_Records excerpted from a collection_
*** Block opens ***
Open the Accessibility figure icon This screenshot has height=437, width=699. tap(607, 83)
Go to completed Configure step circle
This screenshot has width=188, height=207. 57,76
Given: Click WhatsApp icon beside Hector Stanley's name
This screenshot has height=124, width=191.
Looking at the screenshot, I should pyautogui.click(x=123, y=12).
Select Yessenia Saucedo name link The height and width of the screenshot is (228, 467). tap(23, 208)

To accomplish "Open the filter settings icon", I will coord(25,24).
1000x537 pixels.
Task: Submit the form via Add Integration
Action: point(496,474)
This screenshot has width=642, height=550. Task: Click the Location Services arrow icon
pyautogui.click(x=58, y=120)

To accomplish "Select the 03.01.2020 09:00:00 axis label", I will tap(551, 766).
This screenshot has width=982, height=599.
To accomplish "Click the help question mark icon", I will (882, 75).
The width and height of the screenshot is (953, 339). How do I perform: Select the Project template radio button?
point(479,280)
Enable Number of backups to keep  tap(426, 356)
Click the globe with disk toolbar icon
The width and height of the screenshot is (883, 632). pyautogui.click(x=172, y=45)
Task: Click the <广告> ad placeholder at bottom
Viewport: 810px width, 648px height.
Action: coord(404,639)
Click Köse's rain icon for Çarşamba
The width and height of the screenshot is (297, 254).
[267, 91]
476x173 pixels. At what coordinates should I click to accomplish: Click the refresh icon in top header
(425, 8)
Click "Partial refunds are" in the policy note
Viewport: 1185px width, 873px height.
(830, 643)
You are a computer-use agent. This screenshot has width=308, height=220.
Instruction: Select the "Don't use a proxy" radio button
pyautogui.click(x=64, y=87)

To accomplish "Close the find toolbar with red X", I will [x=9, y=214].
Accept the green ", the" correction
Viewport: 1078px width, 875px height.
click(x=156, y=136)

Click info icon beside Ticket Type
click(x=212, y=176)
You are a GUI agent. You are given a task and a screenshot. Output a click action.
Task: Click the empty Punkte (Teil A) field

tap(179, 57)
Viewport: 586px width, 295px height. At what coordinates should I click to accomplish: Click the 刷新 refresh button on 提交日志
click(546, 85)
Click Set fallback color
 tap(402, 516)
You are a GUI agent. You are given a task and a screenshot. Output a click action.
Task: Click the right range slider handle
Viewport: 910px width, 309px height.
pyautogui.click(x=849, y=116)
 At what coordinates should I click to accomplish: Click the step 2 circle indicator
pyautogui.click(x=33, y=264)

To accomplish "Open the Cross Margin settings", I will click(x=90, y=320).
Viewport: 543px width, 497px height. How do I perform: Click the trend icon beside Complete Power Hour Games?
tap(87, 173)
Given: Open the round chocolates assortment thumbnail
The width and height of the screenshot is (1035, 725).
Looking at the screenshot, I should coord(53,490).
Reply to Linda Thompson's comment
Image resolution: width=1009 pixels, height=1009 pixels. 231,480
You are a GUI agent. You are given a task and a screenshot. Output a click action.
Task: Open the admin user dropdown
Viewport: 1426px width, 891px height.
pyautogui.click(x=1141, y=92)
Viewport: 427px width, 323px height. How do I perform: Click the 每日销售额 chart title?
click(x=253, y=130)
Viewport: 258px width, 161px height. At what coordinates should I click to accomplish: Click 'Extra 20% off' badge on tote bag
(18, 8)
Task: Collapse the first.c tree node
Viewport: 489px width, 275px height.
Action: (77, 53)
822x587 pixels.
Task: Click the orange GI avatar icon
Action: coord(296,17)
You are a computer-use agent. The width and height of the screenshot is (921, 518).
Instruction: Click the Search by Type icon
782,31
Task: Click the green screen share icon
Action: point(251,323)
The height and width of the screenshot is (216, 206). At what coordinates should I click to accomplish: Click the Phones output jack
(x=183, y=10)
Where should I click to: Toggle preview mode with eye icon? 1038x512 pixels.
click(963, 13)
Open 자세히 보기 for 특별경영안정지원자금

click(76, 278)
*** Block closes ***
_Exercise directions_
For the lines above, output exactly those from the line containing "Viewport: 910px width, 309px height." through the line containing "Task: Collapse the first.c tree node", and skip the others.

_Answer section_
Viewport: 910px width, 309px height.
pyautogui.click(x=849, y=116)
 At what coordinates should I click to accomplish: Click the step 2 circle indicator
pyautogui.click(x=33, y=264)

To accomplish "Open the Cross Margin settings", I will click(x=90, y=320).
Viewport: 543px width, 497px height. How do I perform: Click the trend icon beside Complete Power Hour Games?
tap(87, 173)
Given: Open the round chocolates assortment thumbnail
The width and height of the screenshot is (1035, 725).
Looking at the screenshot, I should coord(53,490).
Reply to Linda Thompson's comment
Image resolution: width=1009 pixels, height=1009 pixels. 231,480
You are a GUI agent. You are given a task and a screenshot. Output a click action.
Task: Open the admin user dropdown
Viewport: 1426px width, 891px height.
pyautogui.click(x=1141, y=92)
Viewport: 427px width, 323px height. How do I perform: Click the 每日销售额 chart title?
click(x=253, y=130)
Viewport: 258px width, 161px height. At what coordinates should I click to accomplish: Click 'Extra 20% off' badge on tote bag
(18, 8)
Task: Collapse the first.c tree node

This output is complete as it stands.